5. Make pain pumps pay
While government payors (Medicare and Medicaid) and some private insurers don't reimburse the cost of pain pumps, the placement of continuous nerve block catheters can generate increased revenue for an anesthesia practice. A brachial plexus catheter placed for post-op pain control generates 13 units versus 8 units for a single-injection nerve block. You'll collect another 3 units if you use ultrasound for placement. In 2011, government reimbursement rates for physician-administered nerve block catheters were $82.56 (sciatic catheters), $81.20 (brachial plexus catheters), $73.39 (femoral catheters) and $33.64 for ultrasound guidance. Private carriers typically reimburse significantly higher than government rates, but that's dependent on the individual contracts.

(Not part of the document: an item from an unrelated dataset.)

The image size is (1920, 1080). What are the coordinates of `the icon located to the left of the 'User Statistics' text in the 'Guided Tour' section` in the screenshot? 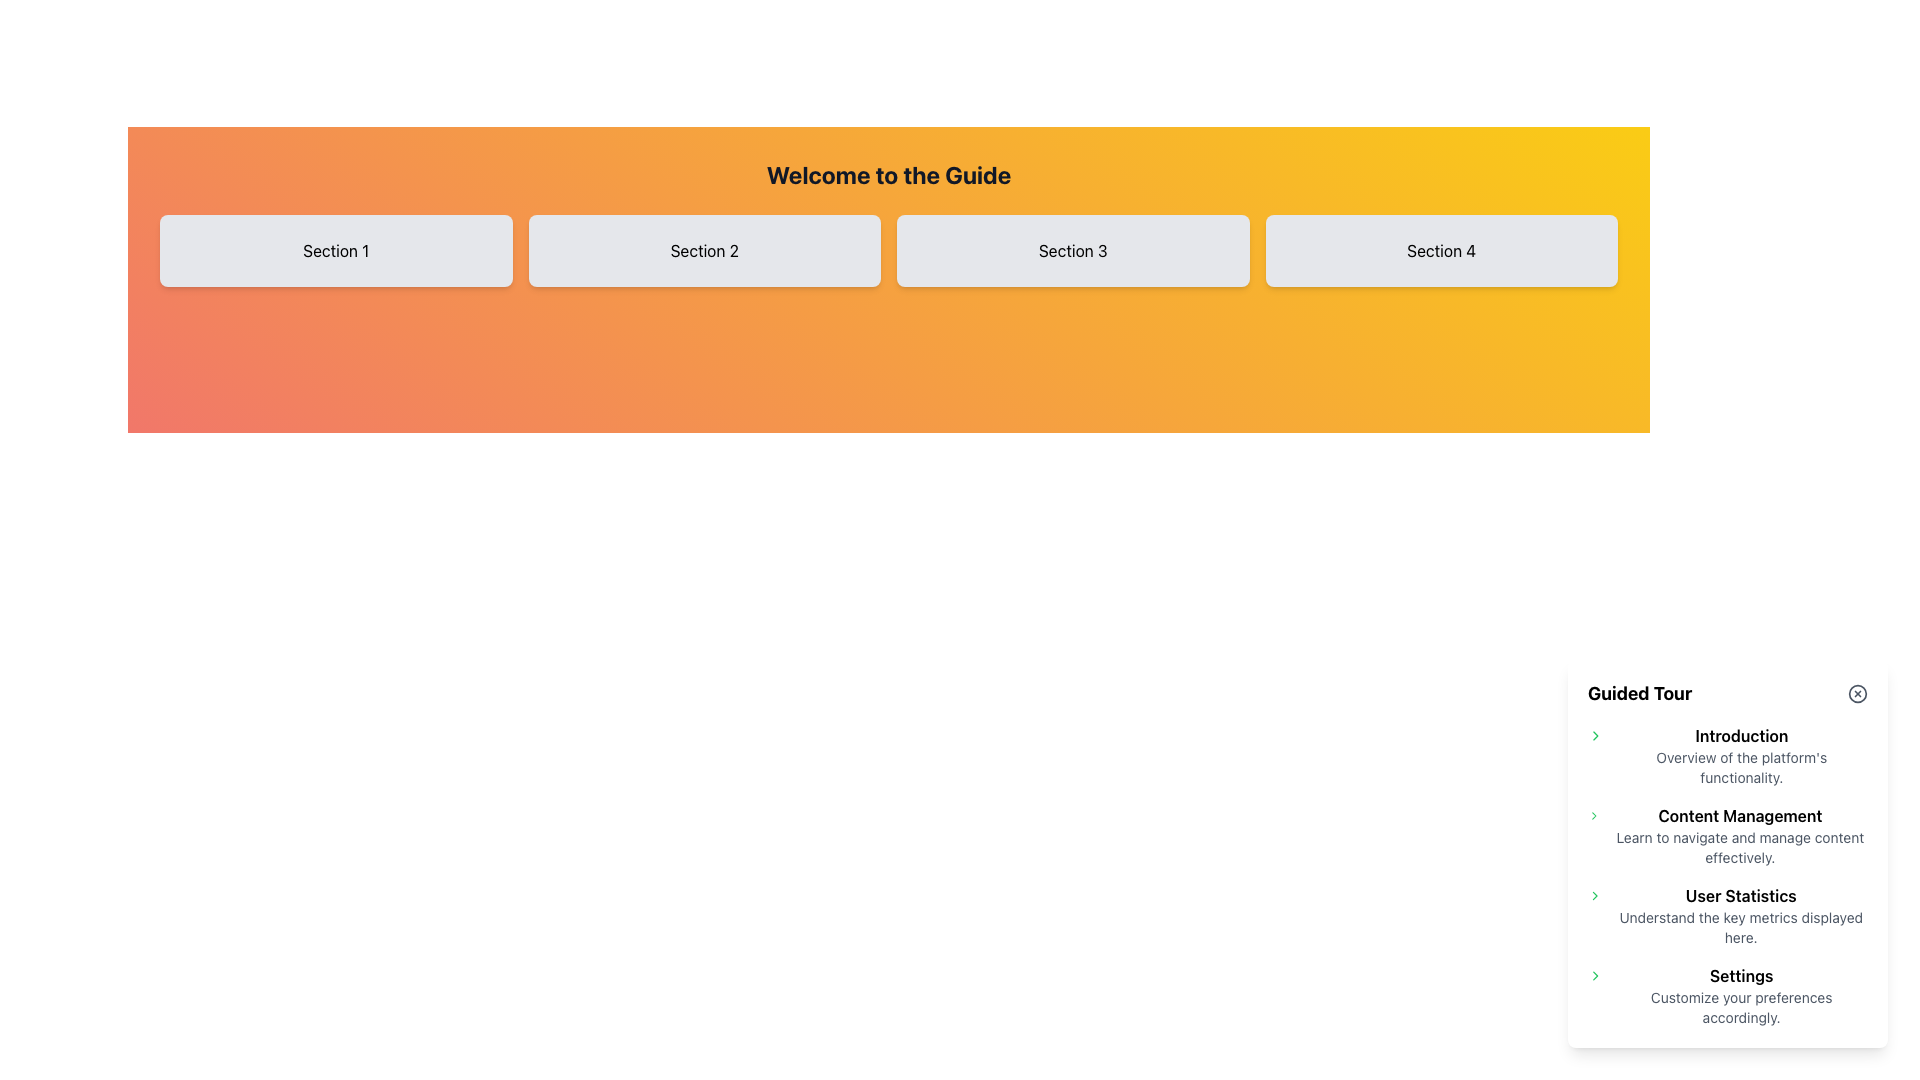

Any nerve block placed for post-op pain control (either single injection or continuous catheter) must be properly documented as such, and not simply part of the primary anesthetic. There are several things you should do to identify the block as a post-op pain technique. First, document the nerve block separately from the anesthesia record and document that the surgeon requested the nerve block. Also, the use of CPT codes for common upper and lower extremity peripheral nerve blocks with the "distinct procedural service" modifier (59) will further identify the block as a post-operative pain technique and not part of the primary anesthetic. Common CPT codes for continuous catheters include 64416 (brachial plexus), 64448 (femoral) and 64446 (sciatic).
If your carrier doesn't currently reimburse you for continuous nerve block catheters, that's an important point to discuss come contract renegotiation time. When that time comes, be sure to stress that these techniques are critical in reducing patients' recovery times, giving them a degree of control over their post-op pain, and decreasing medical costs.